I usually regard alarmist stories about Chinese college students in the U.S.with suspicion, but this particular story about a University of San Francisco (USF) administrator resigning over aggressive recruitment of Chinese students seems to have some substance. Dayle Smith, dean of undergraduate studies in USF’s school of management, resigned over “the aggressive recruitment of Chinese” students. 781 out of 10017 students there are Chinese nationals, mostly in the business school and representing an increase from 589. So what’s the problem?
The problem, some at the university are saying, is how to balance academic integrity, diversifying the student body, and the full tuition that the Chinese students are willing to pay. Many of the Chinese are said to have limited English skills (some reportedly needed headsets for English to Mandarin translation during freshman orientation) but are paying full tuition with no financial aid or scholarships. USF Business School Dean Mike Webber says that the increase in Chinese students shouldn’t be a concern as some of them have been admitted on a conditional basis, but admits:
But given that so many of these students have weak English skills and are disproportionately from one country, we are going to be faced with some unique pedagogical and cultural challenges.

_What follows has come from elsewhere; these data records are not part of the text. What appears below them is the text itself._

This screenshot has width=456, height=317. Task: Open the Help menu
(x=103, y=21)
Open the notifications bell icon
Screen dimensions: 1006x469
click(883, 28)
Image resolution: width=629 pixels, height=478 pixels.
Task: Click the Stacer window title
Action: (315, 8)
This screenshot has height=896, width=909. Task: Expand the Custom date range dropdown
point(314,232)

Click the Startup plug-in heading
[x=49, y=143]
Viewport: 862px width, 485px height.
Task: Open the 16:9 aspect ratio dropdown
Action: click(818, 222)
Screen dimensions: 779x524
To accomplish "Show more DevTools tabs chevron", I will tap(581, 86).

Smith was also said to be worried about how USF’s way of handling those issues would “dilute the educational experience for all.”

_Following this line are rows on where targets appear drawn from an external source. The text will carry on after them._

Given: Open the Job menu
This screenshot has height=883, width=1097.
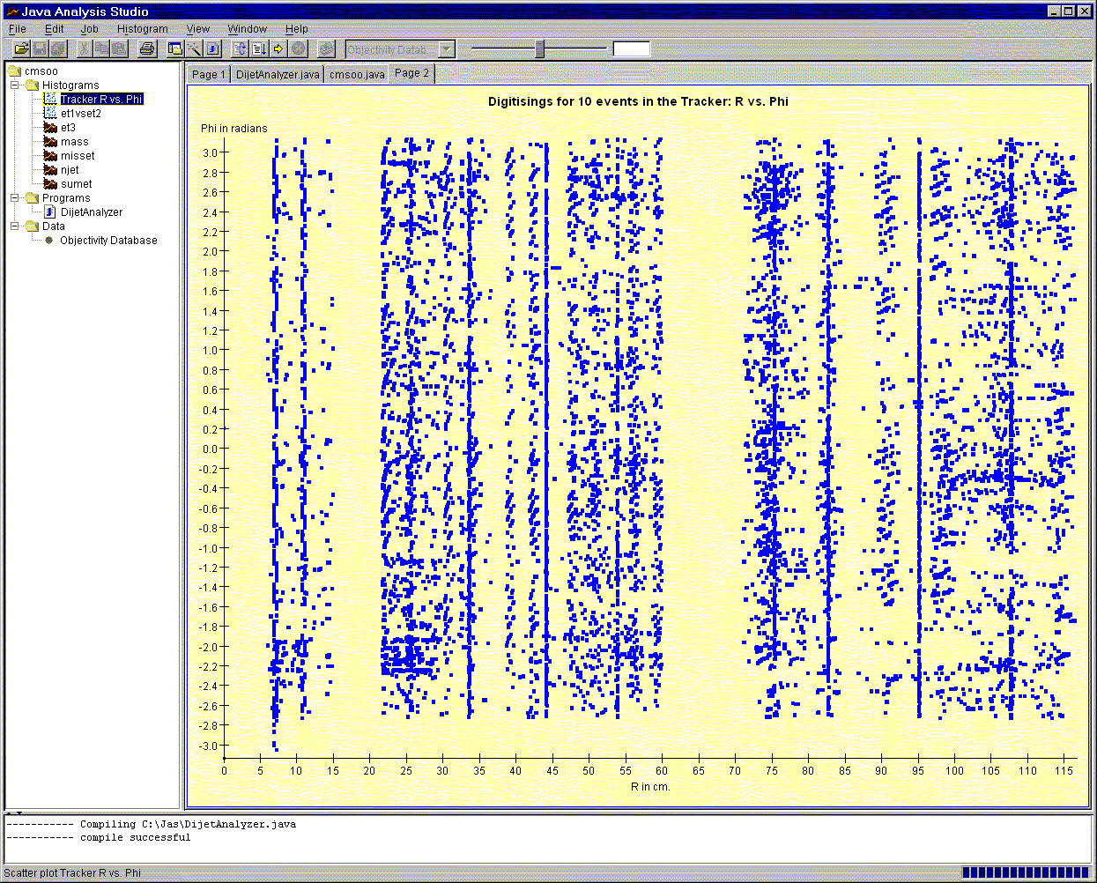Looking at the screenshot, I should pos(89,29).
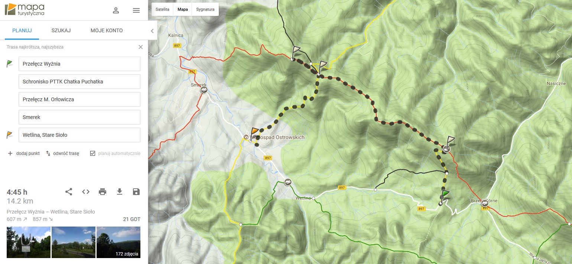Image resolution: width=572 pixels, height=264 pixels.
Task: Switch to the SZUKAJ tab
Action: [61, 30]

I was surprised that USF would be where something like this would happen. It has become increasingly more selective as the University of California and California State system has deteriorated and more people turn to private colleges. USF talks about diversifying their campus, but it is already diverse, with 34% white, 23% Asian American, 16% international, 5% African American, and 19% Hispanic. Perhaps they were looking at diversifying their income sources as 57% of students get financial aid.

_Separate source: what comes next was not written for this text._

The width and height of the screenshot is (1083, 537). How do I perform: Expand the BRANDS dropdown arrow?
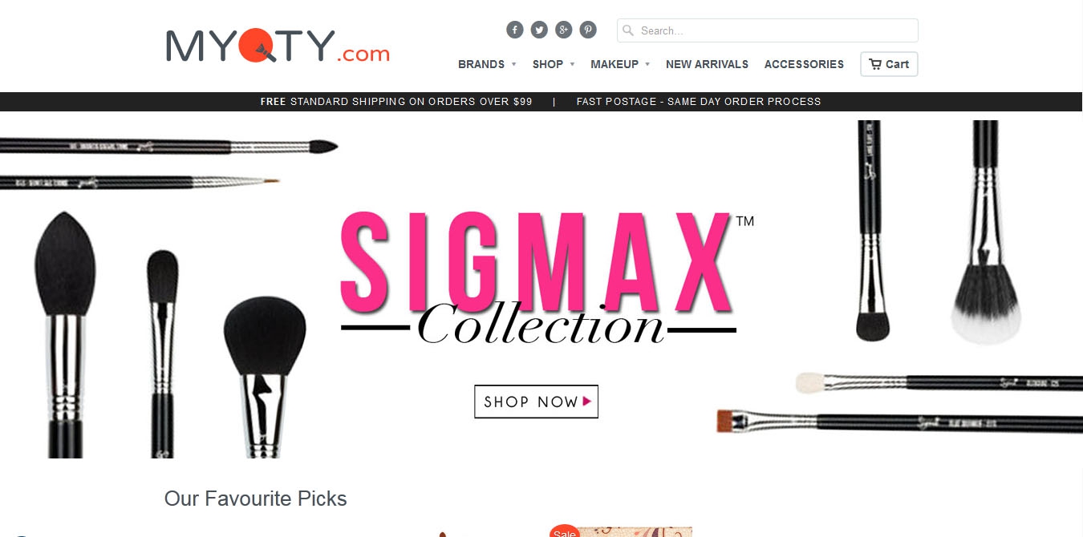pyautogui.click(x=513, y=64)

Is the educational experience hurt by having students with poor English skills but good payment records? Wu Jingyao, a former USF student, said that she wasn’t surprised about the translation headsets. She said that in some of her classes, 80 percent of students were Chinese and did not communicate in English, adding that she tried to stay away from those classrooms. She adds:
USF should admit a smaller percentage of Chinese applicants, as we pay for an English-speaking environment and prefer to be classmates of native speakers in America.
Jennifer Turpin, USF provost and vice president for academic affairs says that they have raised their admission requirements for English language proficiency, saying:
It seems counterintuitive, but even with lower admission rates and higher standards, we experienced a significant increase this year in the number of Chinese students overall.
What do you all think? Is USF getting too many Chinese students, to the detriment of the educational experience and even to the detriment of those Chinese students, as Wu Jingyao points out? My take is that they are getting close to that point if they haven’t already crossed it – note that there are more students from China than African American students. In the long run, USF also runs the risk of diluting their own product and reputation, especially if getting into the school has more to do with ability to pay full tuition rather than the ability to be fully fluent in the language of instruction.